## The problem
Only the lines below starting at the one containing "Click the YouTube" and ending at the one containing "Given: Open the Register cart section" belong in the answer, each copied exactly.

━━━ Source data ━━━

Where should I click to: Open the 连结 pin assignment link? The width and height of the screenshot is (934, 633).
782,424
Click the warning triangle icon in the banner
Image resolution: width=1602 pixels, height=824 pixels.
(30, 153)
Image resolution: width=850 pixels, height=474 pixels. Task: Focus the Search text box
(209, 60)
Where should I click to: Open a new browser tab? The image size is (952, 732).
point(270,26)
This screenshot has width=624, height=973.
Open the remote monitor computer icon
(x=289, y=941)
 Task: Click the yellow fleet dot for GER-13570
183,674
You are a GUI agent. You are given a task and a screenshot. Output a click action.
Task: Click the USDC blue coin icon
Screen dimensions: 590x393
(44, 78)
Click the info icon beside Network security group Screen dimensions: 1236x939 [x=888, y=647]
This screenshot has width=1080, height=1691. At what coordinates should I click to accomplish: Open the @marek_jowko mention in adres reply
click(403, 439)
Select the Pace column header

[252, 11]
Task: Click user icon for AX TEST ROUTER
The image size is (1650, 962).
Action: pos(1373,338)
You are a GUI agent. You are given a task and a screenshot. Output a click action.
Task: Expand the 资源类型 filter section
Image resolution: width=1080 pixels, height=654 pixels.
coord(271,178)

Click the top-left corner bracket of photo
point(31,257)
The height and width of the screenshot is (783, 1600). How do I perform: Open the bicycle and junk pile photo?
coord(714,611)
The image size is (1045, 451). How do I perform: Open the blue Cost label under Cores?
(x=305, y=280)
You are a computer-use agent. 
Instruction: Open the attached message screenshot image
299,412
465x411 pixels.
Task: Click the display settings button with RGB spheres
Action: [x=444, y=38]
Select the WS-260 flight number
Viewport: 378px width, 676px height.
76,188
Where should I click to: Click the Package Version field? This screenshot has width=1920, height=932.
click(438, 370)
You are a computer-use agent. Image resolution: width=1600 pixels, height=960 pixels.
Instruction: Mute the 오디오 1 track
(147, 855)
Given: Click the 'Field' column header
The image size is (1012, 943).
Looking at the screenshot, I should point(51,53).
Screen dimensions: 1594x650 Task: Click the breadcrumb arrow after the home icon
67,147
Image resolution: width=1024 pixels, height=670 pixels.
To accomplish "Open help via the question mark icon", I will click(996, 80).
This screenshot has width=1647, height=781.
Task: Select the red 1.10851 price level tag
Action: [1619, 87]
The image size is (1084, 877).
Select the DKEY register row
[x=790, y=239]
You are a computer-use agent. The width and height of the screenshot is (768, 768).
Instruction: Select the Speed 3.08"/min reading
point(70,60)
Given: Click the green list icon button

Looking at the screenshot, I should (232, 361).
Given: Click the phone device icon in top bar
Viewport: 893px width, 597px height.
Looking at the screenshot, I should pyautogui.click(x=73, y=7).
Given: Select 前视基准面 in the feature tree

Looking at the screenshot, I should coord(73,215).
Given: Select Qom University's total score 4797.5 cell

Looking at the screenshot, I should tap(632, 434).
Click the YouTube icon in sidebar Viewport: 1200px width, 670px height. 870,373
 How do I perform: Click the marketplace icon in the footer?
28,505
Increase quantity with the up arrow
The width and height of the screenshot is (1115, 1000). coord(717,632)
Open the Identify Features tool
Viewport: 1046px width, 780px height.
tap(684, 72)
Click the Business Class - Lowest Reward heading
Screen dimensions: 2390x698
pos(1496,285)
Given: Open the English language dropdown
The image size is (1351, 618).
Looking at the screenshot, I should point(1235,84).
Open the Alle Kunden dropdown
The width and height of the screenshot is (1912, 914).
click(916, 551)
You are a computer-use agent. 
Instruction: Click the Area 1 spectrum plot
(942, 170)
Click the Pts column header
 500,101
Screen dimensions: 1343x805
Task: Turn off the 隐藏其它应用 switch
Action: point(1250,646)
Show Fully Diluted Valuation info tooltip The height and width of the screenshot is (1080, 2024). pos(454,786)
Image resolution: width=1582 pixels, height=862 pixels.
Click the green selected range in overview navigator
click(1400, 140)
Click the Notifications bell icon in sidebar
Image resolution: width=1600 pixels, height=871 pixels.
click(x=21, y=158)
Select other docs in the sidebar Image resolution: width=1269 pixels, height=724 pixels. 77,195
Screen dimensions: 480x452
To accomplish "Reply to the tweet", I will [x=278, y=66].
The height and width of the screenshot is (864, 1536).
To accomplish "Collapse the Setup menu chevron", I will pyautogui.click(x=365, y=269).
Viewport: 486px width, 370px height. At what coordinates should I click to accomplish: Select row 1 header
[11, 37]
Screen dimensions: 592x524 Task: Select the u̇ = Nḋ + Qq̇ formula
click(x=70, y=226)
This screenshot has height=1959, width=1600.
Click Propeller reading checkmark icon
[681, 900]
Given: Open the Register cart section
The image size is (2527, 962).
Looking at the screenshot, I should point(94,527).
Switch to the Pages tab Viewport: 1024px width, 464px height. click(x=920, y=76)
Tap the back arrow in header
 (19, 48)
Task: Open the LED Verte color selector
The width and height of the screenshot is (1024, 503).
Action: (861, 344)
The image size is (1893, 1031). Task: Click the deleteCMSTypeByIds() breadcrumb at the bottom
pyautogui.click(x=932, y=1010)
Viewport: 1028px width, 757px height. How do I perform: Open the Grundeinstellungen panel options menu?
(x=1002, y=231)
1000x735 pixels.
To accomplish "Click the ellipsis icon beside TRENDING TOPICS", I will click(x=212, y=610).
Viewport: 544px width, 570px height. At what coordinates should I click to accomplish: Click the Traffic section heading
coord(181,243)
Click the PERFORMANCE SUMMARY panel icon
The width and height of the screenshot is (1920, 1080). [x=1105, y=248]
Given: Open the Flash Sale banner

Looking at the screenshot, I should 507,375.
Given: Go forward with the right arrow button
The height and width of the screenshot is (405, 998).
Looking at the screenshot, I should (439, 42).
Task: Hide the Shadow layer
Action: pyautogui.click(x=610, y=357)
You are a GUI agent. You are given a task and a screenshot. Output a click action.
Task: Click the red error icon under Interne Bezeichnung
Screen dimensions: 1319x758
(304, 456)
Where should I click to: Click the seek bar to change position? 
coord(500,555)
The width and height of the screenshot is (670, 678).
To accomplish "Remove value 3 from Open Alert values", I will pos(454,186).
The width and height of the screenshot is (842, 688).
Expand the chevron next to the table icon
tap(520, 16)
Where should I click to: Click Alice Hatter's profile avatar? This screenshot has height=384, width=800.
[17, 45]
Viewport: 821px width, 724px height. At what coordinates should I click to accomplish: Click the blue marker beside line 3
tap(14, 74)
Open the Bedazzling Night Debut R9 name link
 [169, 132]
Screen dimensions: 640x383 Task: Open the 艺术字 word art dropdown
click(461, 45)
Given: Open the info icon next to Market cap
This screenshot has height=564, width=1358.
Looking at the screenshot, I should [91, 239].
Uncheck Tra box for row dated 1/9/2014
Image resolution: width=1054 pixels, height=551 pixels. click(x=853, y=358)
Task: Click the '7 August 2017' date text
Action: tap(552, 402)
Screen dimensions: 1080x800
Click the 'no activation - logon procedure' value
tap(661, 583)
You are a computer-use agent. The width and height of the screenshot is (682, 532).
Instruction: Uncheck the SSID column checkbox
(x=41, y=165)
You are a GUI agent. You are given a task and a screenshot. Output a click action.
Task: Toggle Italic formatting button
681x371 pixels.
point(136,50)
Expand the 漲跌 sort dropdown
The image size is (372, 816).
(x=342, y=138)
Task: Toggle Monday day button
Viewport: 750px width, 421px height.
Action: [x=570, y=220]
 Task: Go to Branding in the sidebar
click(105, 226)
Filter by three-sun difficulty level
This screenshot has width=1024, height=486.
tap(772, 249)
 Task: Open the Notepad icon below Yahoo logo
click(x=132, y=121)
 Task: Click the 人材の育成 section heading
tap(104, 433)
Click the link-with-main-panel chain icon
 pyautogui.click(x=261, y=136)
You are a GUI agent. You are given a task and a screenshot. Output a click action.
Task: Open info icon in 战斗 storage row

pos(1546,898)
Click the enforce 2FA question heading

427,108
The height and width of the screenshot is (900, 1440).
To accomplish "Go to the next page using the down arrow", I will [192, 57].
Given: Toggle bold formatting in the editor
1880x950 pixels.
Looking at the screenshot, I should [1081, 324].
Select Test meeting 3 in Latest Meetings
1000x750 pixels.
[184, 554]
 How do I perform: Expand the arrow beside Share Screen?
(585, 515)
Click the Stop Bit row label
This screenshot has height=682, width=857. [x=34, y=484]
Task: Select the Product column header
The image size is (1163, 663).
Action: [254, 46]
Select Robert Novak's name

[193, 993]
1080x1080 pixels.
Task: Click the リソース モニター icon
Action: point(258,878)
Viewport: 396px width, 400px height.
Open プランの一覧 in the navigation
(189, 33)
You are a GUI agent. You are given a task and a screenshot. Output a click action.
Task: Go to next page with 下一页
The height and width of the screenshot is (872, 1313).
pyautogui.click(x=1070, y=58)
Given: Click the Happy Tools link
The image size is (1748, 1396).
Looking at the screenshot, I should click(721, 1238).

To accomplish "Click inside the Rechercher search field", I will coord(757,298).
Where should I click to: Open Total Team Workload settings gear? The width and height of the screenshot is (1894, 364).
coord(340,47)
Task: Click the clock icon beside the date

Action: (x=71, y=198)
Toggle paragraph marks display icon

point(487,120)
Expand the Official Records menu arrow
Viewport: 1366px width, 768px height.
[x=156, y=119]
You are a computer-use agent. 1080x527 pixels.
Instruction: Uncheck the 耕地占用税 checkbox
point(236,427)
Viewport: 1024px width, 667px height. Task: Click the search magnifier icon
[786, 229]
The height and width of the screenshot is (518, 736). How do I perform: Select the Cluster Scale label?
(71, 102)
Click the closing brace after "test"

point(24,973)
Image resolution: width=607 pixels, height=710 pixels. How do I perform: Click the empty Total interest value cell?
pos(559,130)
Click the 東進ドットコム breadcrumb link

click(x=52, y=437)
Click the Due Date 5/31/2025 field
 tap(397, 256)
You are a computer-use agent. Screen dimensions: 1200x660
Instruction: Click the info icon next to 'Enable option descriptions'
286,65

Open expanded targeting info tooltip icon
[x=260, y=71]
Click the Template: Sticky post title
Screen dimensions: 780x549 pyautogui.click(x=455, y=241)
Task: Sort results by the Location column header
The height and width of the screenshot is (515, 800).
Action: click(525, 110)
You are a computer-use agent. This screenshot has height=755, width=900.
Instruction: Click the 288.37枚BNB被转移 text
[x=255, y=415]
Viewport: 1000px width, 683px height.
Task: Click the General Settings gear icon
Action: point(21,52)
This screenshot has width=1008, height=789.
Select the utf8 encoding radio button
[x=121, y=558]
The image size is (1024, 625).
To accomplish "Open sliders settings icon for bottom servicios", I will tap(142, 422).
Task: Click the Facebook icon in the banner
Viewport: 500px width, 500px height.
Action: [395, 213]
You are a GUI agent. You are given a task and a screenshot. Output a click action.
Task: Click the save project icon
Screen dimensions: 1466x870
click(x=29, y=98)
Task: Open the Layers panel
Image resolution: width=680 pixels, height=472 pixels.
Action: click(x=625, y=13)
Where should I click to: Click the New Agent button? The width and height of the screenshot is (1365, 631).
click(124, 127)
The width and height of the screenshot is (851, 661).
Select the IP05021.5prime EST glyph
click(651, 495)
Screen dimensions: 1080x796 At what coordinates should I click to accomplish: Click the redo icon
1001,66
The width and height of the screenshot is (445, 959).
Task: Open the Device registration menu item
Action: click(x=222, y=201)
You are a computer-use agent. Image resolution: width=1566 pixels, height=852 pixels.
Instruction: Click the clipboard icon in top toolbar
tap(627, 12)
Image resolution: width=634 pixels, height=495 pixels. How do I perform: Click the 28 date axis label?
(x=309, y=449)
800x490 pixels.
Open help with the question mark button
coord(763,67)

━━━

## Output for this task
Click the YouTube icon in sidebar Viewport: 1200px width, 670px height. 870,373
 How do I perform: Click the marketplace icon in the footer?
28,505
Increase quantity with the up arrow
The width and height of the screenshot is (1115, 1000). coord(717,632)
Open the Identify Features tool
Viewport: 1046px width, 780px height.
tap(684, 72)
Click the Business Class - Lowest Reward heading
Screen dimensions: 2390x698
pos(1496,285)
Given: Open the English language dropdown
The image size is (1351, 618).
Looking at the screenshot, I should point(1235,84).
Open the Alle Kunden dropdown
The width and height of the screenshot is (1912, 914).
click(916, 551)
You are a computer-use agent. 
Instruction: Click the Area 1 spectrum plot
(942, 170)
Click the Pts column header
 500,101
Screen dimensions: 1343x805
Task: Turn off the 隐藏其它应用 switch
Action: point(1250,646)
Show Fully Diluted Valuation info tooltip The height and width of the screenshot is (1080, 2024). pos(454,786)
Image resolution: width=1582 pixels, height=862 pixels.
Click the green selected range in overview navigator
click(1400, 140)
Click the Notifications bell icon in sidebar
Image resolution: width=1600 pixels, height=871 pixels.
click(x=21, y=158)
Select other docs in the sidebar Image resolution: width=1269 pixels, height=724 pixels. 77,195
Screen dimensions: 480x452
To accomplish "Reply to the tweet", I will [x=278, y=66].
The height and width of the screenshot is (864, 1536).
To accomplish "Collapse the Setup menu chevron", I will pyautogui.click(x=365, y=269).
Viewport: 486px width, 370px height. At what coordinates should I click to accomplish: Select row 1 header
[11, 37]
Screen dimensions: 592x524 Task: Select the u̇ = Nḋ + Qq̇ formula
click(x=70, y=226)
This screenshot has height=1959, width=1600.
Click Propeller reading checkmark icon
[681, 900]
Given: Open the Register cart section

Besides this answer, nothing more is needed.